Afonso, esse, tenta sozinho
Escapulir-se no meio da anarquia,
Apesar dos seus sessenta anos,
Derruba um primeiro cavaleiro leonês,
E consegue iludir dois que o perseguiam,
Mas é condicionado pelo peso da armadura:
A sua idade limita-lhe os movimentos.
E Badajoz, labirinto de manhas,
Esconde dos seus ocupantes “estrangeiros”
Vias confinadas,
Becos sem saída,
Fantasmas maquiavélicos!
Afonso sente que está perto de lograr a fuga,
Mas quando tenta esgueirar-se
Por uma das portas da muralha exterior,
Colide contra o traiçoeiro ferrolho desta,
Cai de seu cavalo,
Cai da sua epopeia vitoriosa,
Para embater no solo frio,
Na realidade de que tudo tem um fim!
O rei fractura a perna direita,
Agarra-se a ela em lágrimas,
E sofrerá com ela para o resto da vida!
É feito prisioneiro do rei leonês,
E pouco tempo depois libertado!
Afonso, o Pai da lendária Portugalidade,
Jamais se esquecera daquela infame porta,
Fora ela, e não um rei ou imperador,
Que colocara fim à sua hegemonia,
À sua categórica carreira militar.
Fora ela que o destronaria do seu auge bélico
Do seu estatuto mítico imaculado
Para o devolver à mais vulgar condição humana!

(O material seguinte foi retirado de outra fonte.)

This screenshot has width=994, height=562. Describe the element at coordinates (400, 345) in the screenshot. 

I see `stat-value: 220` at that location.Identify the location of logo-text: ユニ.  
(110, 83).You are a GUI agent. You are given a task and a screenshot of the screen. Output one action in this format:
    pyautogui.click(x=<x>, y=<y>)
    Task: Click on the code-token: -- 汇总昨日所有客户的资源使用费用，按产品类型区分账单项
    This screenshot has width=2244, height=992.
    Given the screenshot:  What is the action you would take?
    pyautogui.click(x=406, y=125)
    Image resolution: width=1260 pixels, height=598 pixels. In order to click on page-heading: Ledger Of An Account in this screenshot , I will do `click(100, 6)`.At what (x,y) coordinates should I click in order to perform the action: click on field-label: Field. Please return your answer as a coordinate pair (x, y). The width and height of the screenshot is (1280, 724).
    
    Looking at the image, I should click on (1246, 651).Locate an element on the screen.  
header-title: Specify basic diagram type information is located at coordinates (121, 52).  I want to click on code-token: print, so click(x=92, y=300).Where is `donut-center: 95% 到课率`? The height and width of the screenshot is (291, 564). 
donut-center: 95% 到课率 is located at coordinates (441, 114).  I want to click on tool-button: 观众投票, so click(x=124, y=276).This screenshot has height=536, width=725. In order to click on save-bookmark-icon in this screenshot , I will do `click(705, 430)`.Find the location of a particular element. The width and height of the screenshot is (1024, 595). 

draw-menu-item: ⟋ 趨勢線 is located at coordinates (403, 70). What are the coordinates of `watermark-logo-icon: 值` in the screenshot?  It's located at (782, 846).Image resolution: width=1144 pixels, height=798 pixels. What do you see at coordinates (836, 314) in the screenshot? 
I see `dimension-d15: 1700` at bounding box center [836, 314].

Imagem retirada de: http://filhosdehiran.blogspot.pt/2011/09/d-gualdim-pais-templario-o-fundador-da_25.html
Nota-Extra: Poema que tenta retratar o desastre português de Badajoz em 1169. O rei português decidiu ir em auxílio do salteador Geraldo Sem Pavor que já se tinha introduzido no interior das muralhas. Os mouros/almóadas estão prestes a capitular - apenas resistem na alcáçova da cidade. A chegada inesperada das forças de Fernando II de Leão em auxílio do soberano mouro impede que os portugueses possam materializar o triunfo definitivo (o qual estaria iminente). As forças lusas, completamente desorganizadas e indisciplinadas, tornam-se num alvo fácil do inimigo. O rei português tenta fugir por uma das portas da muralha, mas embate contra o ferrolho desta, caindo do cavalo e partindo a perna direita, mazela grave que o acompanhará para o resto da vida. Detido, foi presente diante de Fernando II de Leão (curiosamente seu genro) que tratou de lhe assegurar os cuidados médicos de que necessitava. Não obstante, o rei português só foi libertado mediante o pagamento de um resgate e a devolução de algumas praças ao rei de Leão.